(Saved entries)
== Segment start ==

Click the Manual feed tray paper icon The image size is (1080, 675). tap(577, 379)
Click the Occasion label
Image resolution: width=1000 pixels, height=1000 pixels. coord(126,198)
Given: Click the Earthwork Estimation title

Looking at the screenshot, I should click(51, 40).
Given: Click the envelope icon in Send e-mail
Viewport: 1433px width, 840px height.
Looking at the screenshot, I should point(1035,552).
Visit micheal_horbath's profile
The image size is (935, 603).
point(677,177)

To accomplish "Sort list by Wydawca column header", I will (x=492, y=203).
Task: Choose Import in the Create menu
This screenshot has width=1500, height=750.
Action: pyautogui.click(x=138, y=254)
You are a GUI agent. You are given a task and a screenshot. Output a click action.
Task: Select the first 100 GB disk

== Segment end ==

Once you have read the data, reproduce all of it exactly.

Click the Manual feed tray paper icon The image size is (1080, 675). tap(577, 379)
Click the Occasion label
Image resolution: width=1000 pixels, height=1000 pixels. coord(126,198)
Given: Click the Earthwork Estimation title

Looking at the screenshot, I should click(51, 40).
Given: Click the envelope icon in Send e-mail
Viewport: 1433px width, 840px height.
Looking at the screenshot, I should point(1035,552).
Visit micheal_horbath's profile
The image size is (935, 603).
point(677,177)

To accomplish "Sort list by Wydawca column header", I will (x=492, y=203).
Task: Choose Import in the Create menu
This screenshot has width=1500, height=750.
Action: pyautogui.click(x=138, y=254)
You are a GUI agent. You are given a task and a screenshot. Output a click action.
Task: Select the first 100 GB disk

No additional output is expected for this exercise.